The world of motor racing is an odd, confusing and turbulent place right now. The balance between ‘sport’ and ‘show’ is being thrown out of whack by ‘technological gimmicks’ and ‘artificial racing’ – super-degradable tyres and DRS have called into question the purity of Formula One and the gimmicks ‘for the good of the show’ are spreading to other series like a disease – even the German touring car series, DTM, features a soft compound tyre and Drag Reduction System now.

F1 remains popular however, with enormous viewing figures, an astronomical revenue and, like it or not, somewhat unpredictable racing. However, the complaints over those gimmicks, particularly the Pirelli tyres, are growing louder and more frequent. For many, they make the races too confusing and difficult to follow; too artificial and put emphasis on strategy more than outright speed.

It’s a wonder then, why a racing series that provides similar speeds to F1, but is easier to follow and has much more closely fought races, is in such dire straits at the moment, with dwindling viewing figures and confusion over the direction and leadership of the sport. IndyCar seems to be offering a potential antidote to the disease creeping into other disciplines through its simple, relatively gimmick-less recipe, riding the line between sport and show easily, and yet it’s struggling. Since Randy Bernard’s departure as CEO of IndyCar, the series seems to be up in the air with an uncertain future; if IndyCar ever needed to provide good racing, it’s now.

IndyCar, of course, has its crowning jewel in the Indianapolis 500, arguably the greatest motor racing spectacle on earth. But this 102 year old event isn’t enough to feed off for a series as high-profile as IndyCar should be. Every race right now needs to be breath-taking, capture the imagination of fans and thrill the masses. Take a look at the final 5-laps of IndyCar’s recent race in Sao Paulo, Brazil, a race fairly typical of the series and see what you think; is this a series Formula One can learn from?

To watch the entire event build to that final crescendo was indeed breath-taking and you can bet that Formula One won’t see a finish like that this year. And while IndyCar adopts a two-compound tyre rule like F1, the disparity between the two are enough to make a difference but not distract from what’s important; racing. Instead of KERS, IndyCar has the much simpler ‘Push-to-Pass’ – a limited-use boost to make overtaking easier…but not easy. 

It would seem then, that the distant American cousin of Formula One has struck a fine balance between sport and show.
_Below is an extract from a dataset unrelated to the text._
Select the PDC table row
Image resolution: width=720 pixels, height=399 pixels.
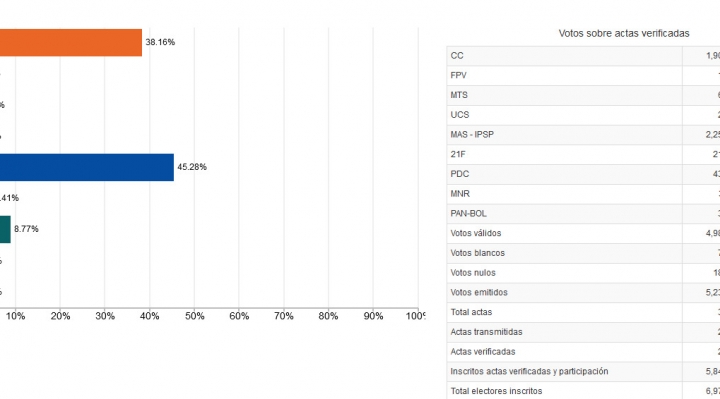tap(583, 174)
F1 remains the pinnacle however, and a finer balance between sport and show will be found, of that I’m sure, but in the meantime, not all motor sport is gimmicks and artifice – some of it is turbo-charged, wheel-to-wheel, simple, powerful, fast, pure motor racing. 

Perhaps the world can look towards IndyCar for inspiration – if they can get it on TV, of course; a way other forms of racing can get back to their roots – limited gimmicks, simplicity in aid of simple racing and enjoyment for fans. I do hope so, because frankly, I find the constant bemoaning of degradable tyres tedious.